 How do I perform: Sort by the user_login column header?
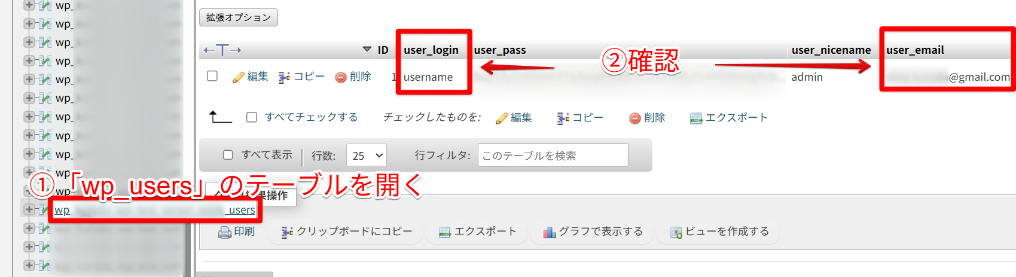pyautogui.click(x=431, y=50)
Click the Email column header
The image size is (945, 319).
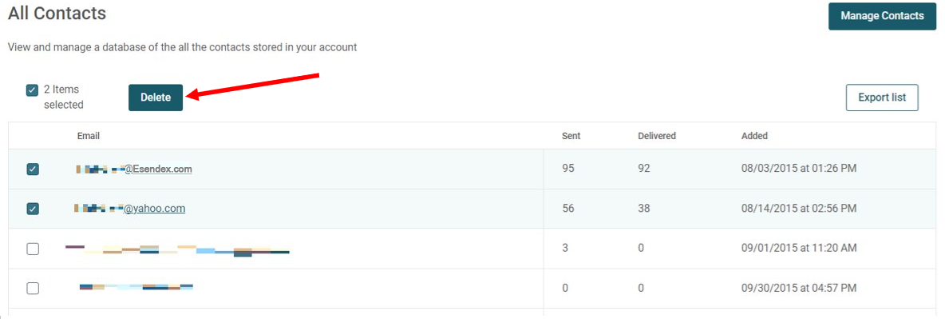[88, 136]
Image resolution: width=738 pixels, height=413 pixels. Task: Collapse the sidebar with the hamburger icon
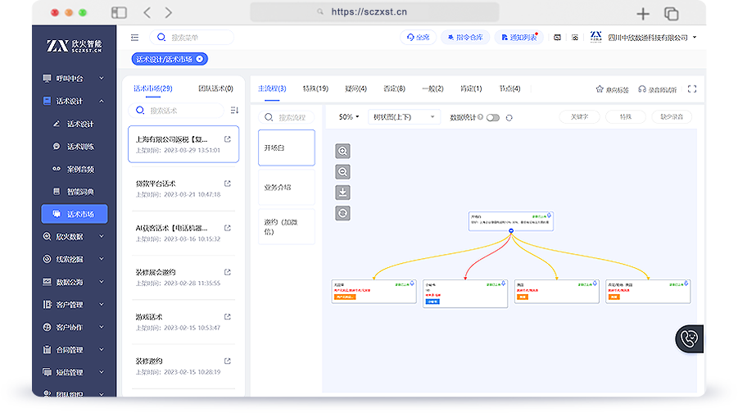click(x=134, y=37)
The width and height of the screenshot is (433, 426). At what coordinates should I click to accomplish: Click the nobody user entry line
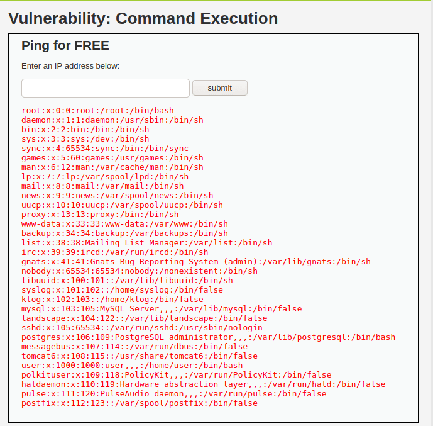click(x=139, y=271)
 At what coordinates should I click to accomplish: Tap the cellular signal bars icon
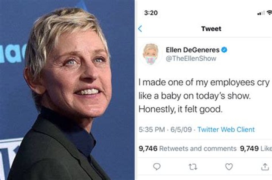click(x=261, y=13)
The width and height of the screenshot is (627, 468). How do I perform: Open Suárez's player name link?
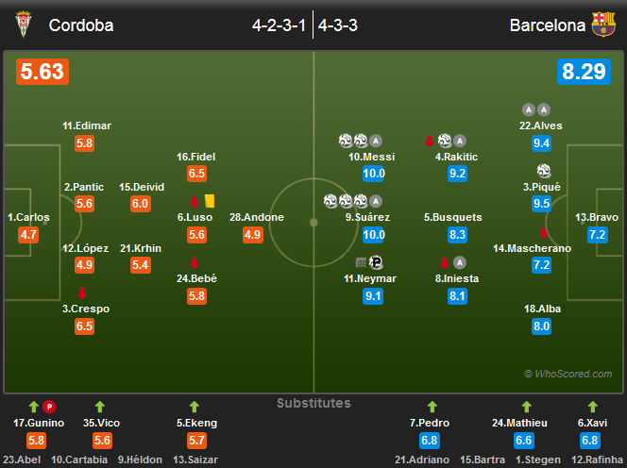point(367,217)
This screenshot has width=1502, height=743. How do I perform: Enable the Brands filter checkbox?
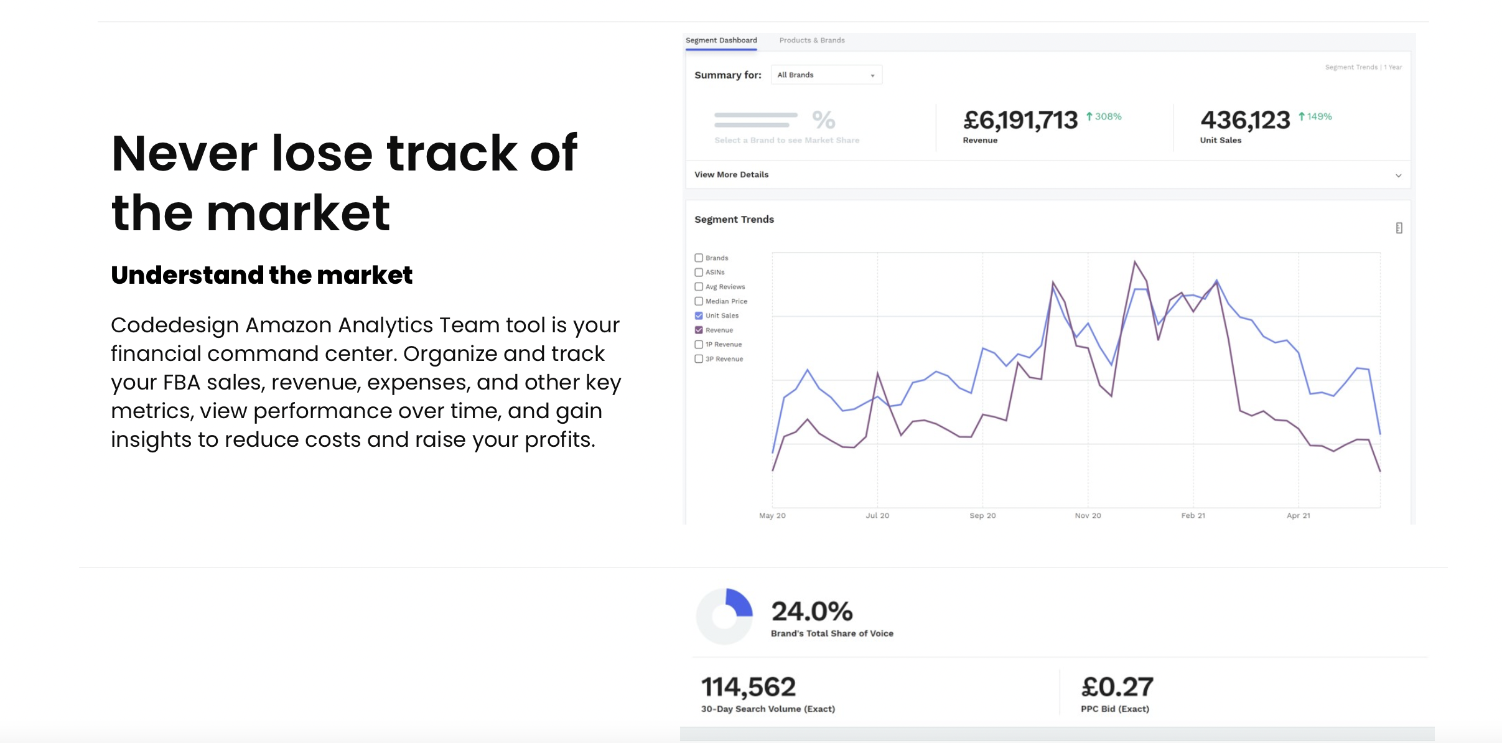pos(698,257)
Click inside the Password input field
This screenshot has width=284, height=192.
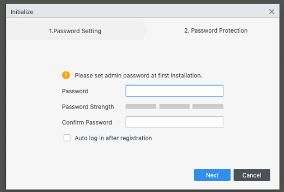click(x=174, y=91)
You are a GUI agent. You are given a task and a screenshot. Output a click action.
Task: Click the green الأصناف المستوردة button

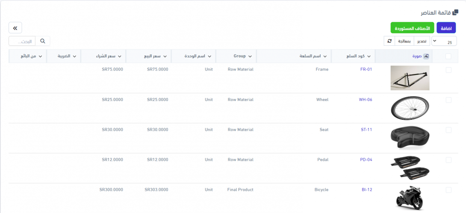(412, 28)

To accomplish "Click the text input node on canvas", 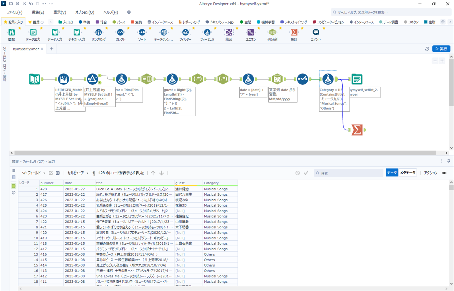I will pos(35,79).
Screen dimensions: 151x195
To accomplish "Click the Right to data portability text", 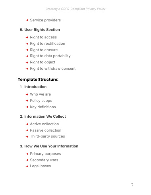I will tap(50, 56).
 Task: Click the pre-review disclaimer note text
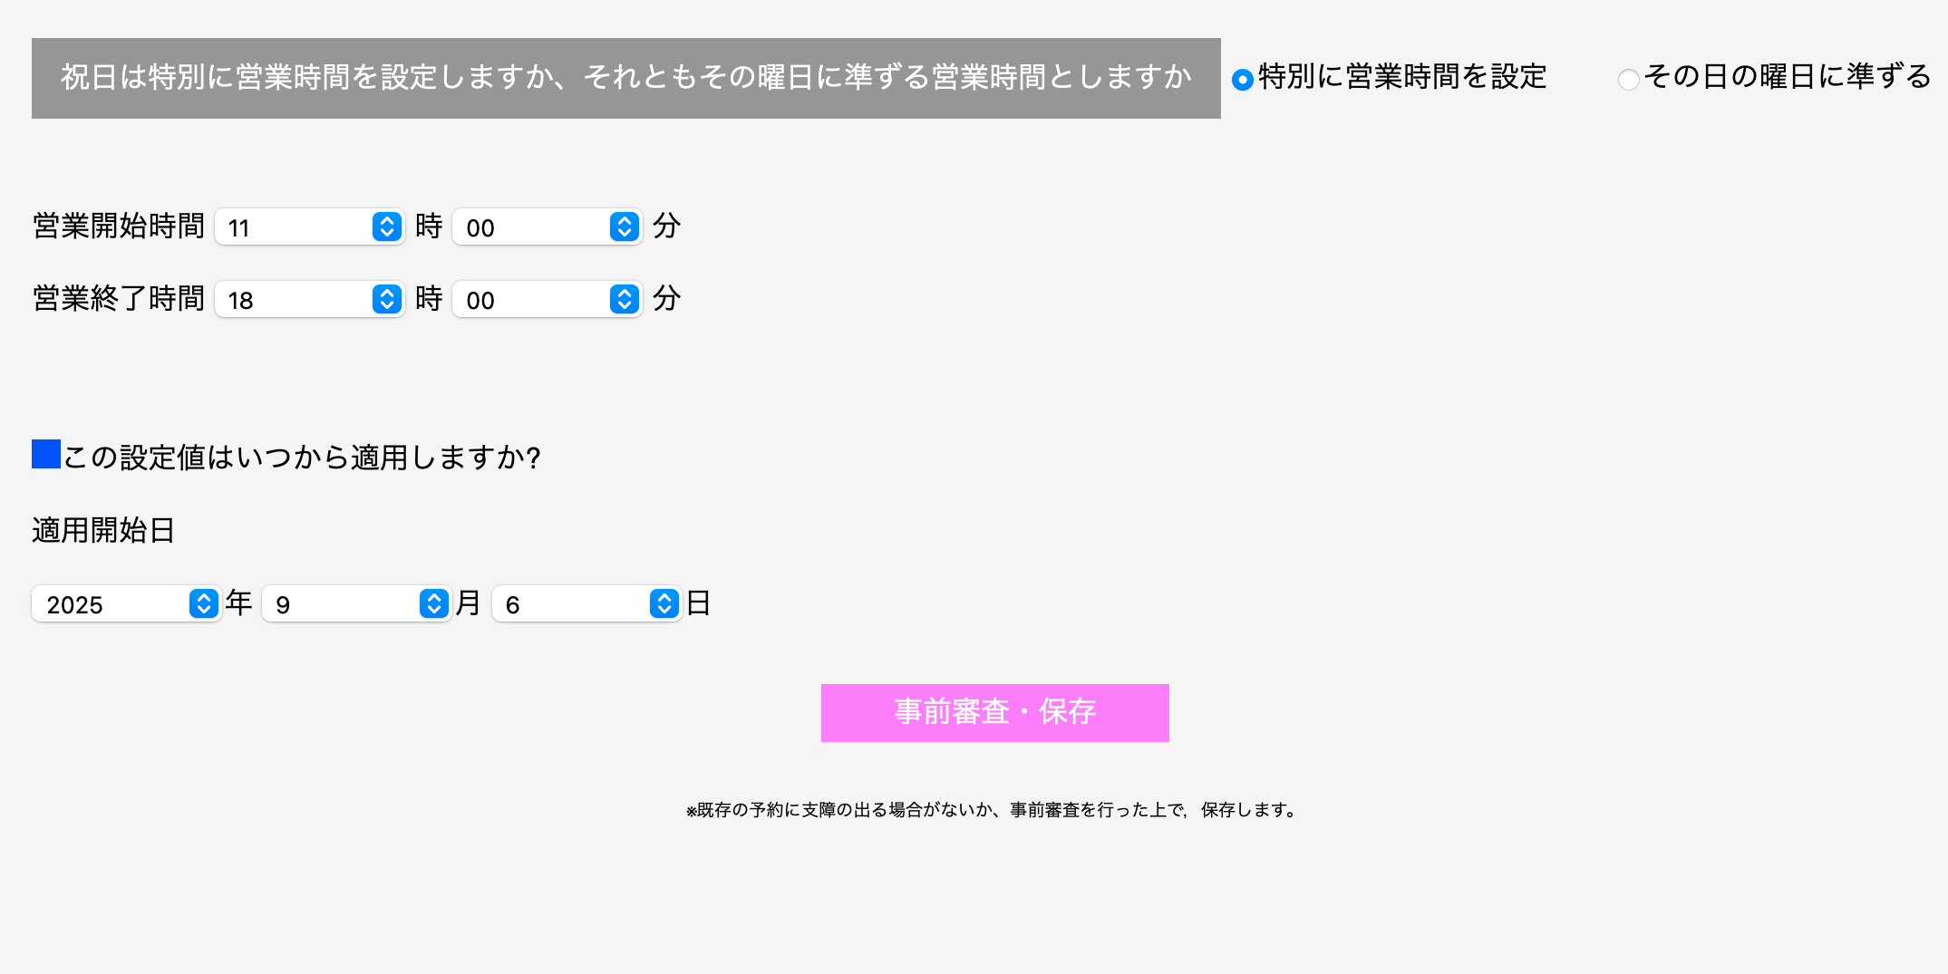click(991, 810)
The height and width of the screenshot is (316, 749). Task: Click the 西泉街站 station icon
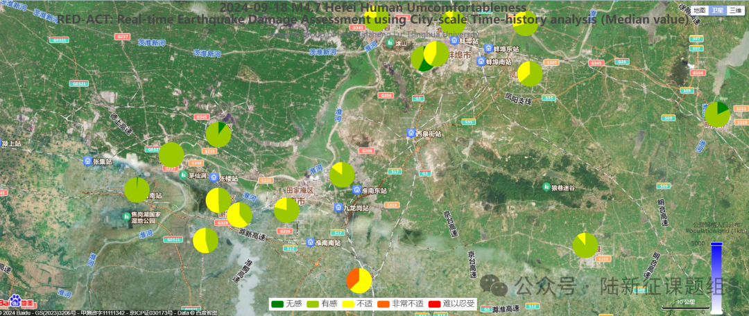click(411, 133)
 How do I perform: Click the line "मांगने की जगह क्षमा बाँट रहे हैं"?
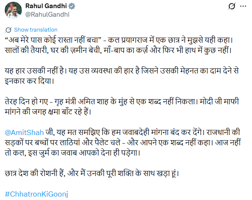pyautogui.click(x=48, y=112)
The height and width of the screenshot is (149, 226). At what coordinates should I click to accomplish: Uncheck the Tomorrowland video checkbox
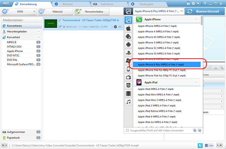point(60,27)
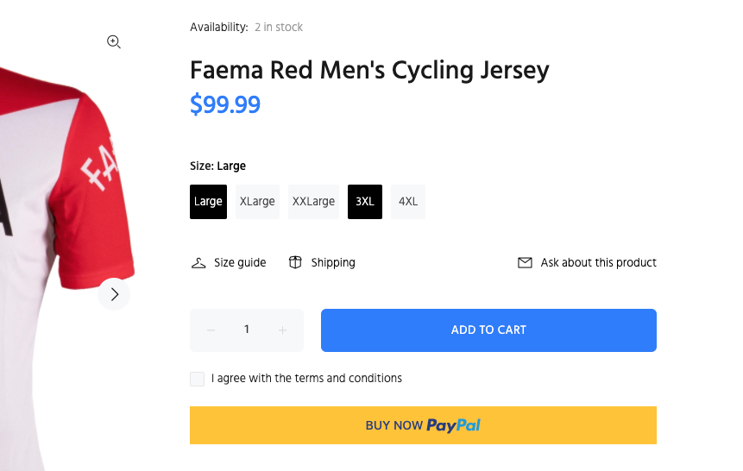Image resolution: width=743 pixels, height=471 pixels.
Task: Click the hanger icon for size guide
Action: click(x=198, y=262)
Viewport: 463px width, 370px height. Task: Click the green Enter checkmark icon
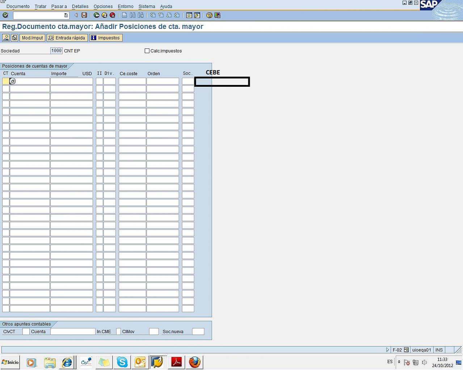pos(5,15)
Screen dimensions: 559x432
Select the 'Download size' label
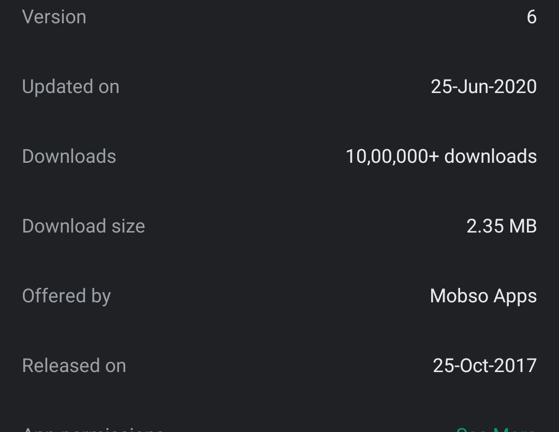click(x=83, y=226)
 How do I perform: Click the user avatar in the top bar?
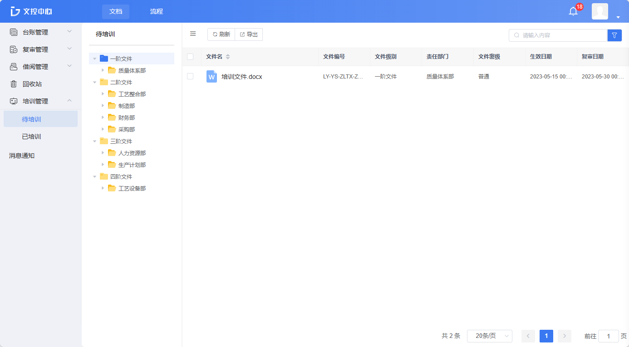pos(600,11)
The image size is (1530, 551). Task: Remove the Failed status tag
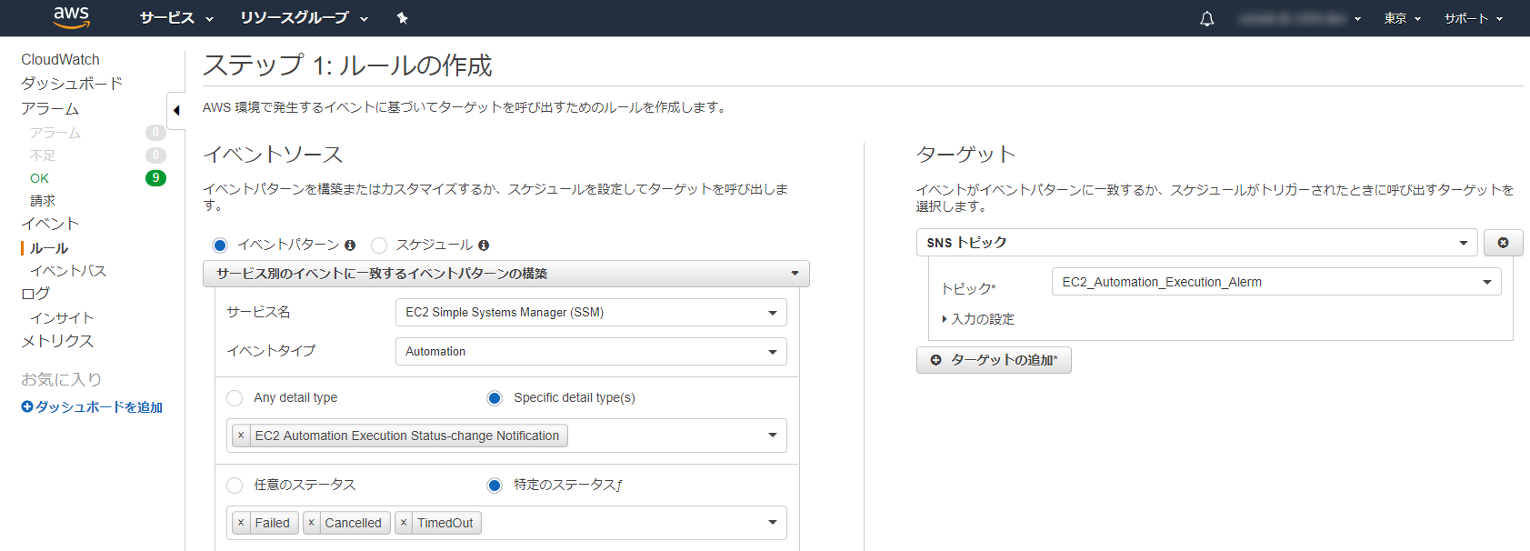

#####

◆ **What is required**: Where does the word "dimensions" appear in the records above? Return every line that holds it.

◆ **Solution**:
Screen dimensions: 151x195
Screen dimensions: 559x432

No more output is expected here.